CR scientists analyzed 181 "conventional" and 119 "more sustainable" beef samples to identify five common types of bacteria: Clostridium perfringens, E. coli (including O157 and six other toxin-producing strains), enterococcus, Salmonella, and Staphylococcus aureus. Scientists also tested all bacteria that were discovered to determine if they were resistant to antibiotics in the same classes used to treat humans.

Complete results of the study are available in CR's full report, but a few key findings are worth noting:

  • Overall, ground beef from cattle raised conventionally was more likely to be contaminated with bacteria.
  • The differences in rates of contamination were particularly notable for S. aureus and E. coli (contamination rates for conventional beef were 55 percent and 59 percent, respectively, compared to 27 percent and 39 percent for more sustainable beef).
  • 82 percent of the conventional samples were found to have at least two types of bacteria.
  • Conventional beef samples were more than twice as likely to be contaminated with superbugs (bacteria resistant to three or more classes of antibiotics) than samples in the more sustainable category, and more than three times as likely to be contaminated than samples of beef labeled grass-fed.

As Urvashi Rangan, Ph.D., executive director of the Center for Food Safety and Sustainability at Consumer Reports said of the study, "[w]e know that sustainable methods are better for the environment and more humane to animals.
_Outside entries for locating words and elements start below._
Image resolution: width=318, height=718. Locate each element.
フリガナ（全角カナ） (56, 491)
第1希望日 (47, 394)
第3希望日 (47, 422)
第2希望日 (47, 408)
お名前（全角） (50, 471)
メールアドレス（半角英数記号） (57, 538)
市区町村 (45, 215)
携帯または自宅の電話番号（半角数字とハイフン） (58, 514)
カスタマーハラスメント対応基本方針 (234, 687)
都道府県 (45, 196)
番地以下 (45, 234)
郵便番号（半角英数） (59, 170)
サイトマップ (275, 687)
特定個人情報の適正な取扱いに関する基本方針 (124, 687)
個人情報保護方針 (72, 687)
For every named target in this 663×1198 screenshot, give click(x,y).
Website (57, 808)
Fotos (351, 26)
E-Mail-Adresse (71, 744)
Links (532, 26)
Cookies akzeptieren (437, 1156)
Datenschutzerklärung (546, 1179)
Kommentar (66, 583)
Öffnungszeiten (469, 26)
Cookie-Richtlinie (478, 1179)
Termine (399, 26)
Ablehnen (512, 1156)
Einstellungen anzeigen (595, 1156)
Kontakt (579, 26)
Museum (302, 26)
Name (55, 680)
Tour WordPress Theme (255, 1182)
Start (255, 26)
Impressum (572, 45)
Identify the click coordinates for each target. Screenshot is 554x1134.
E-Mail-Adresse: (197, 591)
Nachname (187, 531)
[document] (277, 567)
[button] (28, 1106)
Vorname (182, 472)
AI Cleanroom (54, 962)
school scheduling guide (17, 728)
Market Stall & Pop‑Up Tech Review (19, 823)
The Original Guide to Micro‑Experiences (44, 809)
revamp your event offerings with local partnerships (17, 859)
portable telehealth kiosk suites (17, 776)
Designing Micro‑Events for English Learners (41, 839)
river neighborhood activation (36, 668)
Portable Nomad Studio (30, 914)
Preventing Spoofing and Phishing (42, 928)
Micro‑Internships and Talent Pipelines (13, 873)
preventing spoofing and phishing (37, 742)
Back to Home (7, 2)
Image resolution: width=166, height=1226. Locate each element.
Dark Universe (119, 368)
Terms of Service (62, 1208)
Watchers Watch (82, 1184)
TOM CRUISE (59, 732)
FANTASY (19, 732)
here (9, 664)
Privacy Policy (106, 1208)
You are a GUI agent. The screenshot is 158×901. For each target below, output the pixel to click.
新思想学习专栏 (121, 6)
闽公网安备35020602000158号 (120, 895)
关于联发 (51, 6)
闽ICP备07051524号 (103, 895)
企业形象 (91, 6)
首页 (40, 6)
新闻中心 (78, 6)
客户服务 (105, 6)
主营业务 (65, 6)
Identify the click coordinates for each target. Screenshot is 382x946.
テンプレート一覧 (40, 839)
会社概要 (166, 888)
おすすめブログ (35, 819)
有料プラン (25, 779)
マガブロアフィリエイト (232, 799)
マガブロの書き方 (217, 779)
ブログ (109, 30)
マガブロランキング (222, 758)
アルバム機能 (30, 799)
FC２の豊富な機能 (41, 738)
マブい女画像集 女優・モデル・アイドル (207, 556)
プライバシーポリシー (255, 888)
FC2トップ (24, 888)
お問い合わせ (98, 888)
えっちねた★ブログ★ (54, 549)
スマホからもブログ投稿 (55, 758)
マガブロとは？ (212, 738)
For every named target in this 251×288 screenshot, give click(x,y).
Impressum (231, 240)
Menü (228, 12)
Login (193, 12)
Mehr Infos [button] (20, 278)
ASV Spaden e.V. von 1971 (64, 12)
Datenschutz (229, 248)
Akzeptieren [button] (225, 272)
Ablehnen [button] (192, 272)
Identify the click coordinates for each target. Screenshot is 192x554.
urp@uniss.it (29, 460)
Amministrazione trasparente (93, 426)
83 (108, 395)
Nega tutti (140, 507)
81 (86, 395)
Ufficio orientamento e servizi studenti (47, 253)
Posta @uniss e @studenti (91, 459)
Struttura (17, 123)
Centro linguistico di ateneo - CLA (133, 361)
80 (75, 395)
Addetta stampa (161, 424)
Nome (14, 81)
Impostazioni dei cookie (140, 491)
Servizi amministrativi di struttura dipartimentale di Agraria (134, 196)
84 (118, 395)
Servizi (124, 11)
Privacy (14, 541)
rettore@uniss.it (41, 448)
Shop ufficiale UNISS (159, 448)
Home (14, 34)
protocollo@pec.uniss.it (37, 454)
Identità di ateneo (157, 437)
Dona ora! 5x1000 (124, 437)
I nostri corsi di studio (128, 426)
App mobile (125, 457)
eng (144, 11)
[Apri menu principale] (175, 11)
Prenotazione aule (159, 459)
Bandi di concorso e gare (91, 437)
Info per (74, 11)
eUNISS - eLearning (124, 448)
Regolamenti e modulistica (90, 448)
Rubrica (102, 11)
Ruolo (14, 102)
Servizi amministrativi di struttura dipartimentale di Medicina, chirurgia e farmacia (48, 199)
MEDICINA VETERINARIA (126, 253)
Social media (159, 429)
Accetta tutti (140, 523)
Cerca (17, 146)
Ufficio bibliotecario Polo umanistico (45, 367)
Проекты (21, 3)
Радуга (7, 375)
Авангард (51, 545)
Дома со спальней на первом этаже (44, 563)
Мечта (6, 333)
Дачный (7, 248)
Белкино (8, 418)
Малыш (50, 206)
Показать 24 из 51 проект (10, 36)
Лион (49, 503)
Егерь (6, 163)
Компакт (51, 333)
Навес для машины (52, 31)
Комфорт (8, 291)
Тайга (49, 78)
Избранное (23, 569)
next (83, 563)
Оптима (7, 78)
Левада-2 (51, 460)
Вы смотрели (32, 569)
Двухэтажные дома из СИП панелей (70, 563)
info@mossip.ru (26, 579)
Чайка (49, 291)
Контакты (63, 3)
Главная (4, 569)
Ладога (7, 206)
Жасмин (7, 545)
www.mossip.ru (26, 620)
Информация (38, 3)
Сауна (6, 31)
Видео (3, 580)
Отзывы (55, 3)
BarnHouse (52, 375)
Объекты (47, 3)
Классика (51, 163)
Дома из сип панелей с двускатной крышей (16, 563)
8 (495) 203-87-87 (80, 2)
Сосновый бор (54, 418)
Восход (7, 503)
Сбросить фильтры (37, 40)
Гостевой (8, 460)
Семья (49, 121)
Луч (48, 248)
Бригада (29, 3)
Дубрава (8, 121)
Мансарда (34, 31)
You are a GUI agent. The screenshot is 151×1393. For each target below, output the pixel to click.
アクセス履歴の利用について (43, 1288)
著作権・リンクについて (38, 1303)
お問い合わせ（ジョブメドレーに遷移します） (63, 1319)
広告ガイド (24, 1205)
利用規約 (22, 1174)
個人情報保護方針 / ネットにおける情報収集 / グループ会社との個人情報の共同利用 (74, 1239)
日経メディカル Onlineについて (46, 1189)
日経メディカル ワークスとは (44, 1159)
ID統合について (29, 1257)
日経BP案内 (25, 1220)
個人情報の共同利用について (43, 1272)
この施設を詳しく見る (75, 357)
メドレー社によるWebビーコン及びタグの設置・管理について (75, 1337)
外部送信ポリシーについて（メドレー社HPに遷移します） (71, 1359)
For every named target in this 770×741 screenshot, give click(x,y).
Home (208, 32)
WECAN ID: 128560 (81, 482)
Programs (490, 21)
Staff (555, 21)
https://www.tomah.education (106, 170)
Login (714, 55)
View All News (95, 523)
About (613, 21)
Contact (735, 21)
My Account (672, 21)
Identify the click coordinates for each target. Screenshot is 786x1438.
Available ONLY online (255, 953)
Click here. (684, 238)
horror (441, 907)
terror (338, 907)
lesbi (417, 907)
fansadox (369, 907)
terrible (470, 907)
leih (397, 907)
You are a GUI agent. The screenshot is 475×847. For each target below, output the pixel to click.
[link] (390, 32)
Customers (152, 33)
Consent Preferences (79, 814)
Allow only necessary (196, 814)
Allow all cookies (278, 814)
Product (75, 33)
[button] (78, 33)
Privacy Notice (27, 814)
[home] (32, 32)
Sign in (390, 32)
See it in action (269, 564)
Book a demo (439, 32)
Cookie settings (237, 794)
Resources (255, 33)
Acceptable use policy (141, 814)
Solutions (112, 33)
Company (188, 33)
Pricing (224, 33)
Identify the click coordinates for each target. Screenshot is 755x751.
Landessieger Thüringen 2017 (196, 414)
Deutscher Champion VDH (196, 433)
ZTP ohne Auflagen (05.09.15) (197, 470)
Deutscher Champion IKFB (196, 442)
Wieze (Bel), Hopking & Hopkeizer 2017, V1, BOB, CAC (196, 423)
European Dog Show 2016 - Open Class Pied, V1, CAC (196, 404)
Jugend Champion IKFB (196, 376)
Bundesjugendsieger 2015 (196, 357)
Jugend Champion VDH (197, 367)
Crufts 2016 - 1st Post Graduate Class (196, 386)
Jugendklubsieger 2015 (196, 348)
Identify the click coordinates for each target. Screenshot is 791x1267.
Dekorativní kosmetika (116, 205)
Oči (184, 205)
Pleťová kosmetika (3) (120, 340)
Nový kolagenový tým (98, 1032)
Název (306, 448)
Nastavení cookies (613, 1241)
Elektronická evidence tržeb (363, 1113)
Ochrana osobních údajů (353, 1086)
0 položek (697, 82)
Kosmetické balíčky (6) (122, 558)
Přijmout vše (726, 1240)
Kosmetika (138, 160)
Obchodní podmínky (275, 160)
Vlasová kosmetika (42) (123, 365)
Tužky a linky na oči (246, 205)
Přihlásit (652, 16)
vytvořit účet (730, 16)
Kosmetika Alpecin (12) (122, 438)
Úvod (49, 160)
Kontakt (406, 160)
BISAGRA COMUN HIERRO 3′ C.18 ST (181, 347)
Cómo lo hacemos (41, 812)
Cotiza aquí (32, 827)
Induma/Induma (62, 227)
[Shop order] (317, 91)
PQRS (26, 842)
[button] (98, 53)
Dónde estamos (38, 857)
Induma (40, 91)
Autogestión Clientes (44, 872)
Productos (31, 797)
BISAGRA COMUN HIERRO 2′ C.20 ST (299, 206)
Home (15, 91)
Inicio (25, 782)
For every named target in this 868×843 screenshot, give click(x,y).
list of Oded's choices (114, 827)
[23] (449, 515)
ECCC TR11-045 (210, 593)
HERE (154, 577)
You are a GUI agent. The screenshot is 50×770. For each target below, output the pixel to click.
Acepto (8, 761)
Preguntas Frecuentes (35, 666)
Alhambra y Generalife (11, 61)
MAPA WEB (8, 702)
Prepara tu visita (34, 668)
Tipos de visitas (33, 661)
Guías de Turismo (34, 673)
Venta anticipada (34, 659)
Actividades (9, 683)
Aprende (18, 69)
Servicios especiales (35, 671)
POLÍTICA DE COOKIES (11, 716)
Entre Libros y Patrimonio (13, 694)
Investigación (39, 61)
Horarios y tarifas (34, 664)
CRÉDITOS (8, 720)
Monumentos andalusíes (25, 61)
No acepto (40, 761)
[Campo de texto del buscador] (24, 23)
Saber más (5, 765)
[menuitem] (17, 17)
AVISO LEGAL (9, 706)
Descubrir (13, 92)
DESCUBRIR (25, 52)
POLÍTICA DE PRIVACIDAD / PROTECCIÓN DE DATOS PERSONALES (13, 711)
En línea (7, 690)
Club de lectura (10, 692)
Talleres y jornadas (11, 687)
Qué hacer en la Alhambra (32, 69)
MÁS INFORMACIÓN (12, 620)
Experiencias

But our tests also show that these methods can produce ground beef that poses fewer public health risks."

What to Do about Tainted Beef?
Based on their findings, Consumer Reports made several recommendations to the FDA and USDA, calling on the agencies to prohibit the use of antibiotics in healthy animals, reduce consumer confusion by banning meaningless labels like "natural," expand the animal welfare standards for organic beef, improve food safety inspection at slaughter and processing facilities, ban the sale of beef containing antibiotic-resistant Salmonella, and (our personal favorite), to prohibit the inclusion of chicken waste in cattle feed (because yes, factory farm operators actually engage in this practice).

Consumer Reports advises consumers to keep raw meat from touching other foods, to cook ground beef to at least 160 F and to reheat leftovers containing ground beef to at least 165 F. They also recommend choosing sustainable beef whenever possible, looking for meaningful labels like "grass-fed," "organic," "no antibiotics," and third-party verified labels like Animal Welfare Approved Grassfed, American Grassfed Association, and Food Alliance Grassfed.

You can find many of the restaurants, farms, farmers' markets and other businesses that offer sustainably produced beef using GRACE's Eat Well Guide. But if you end up at an end-of-summer barbecue with conventional beef burgers, you might want to grill yours to the hockey puck state.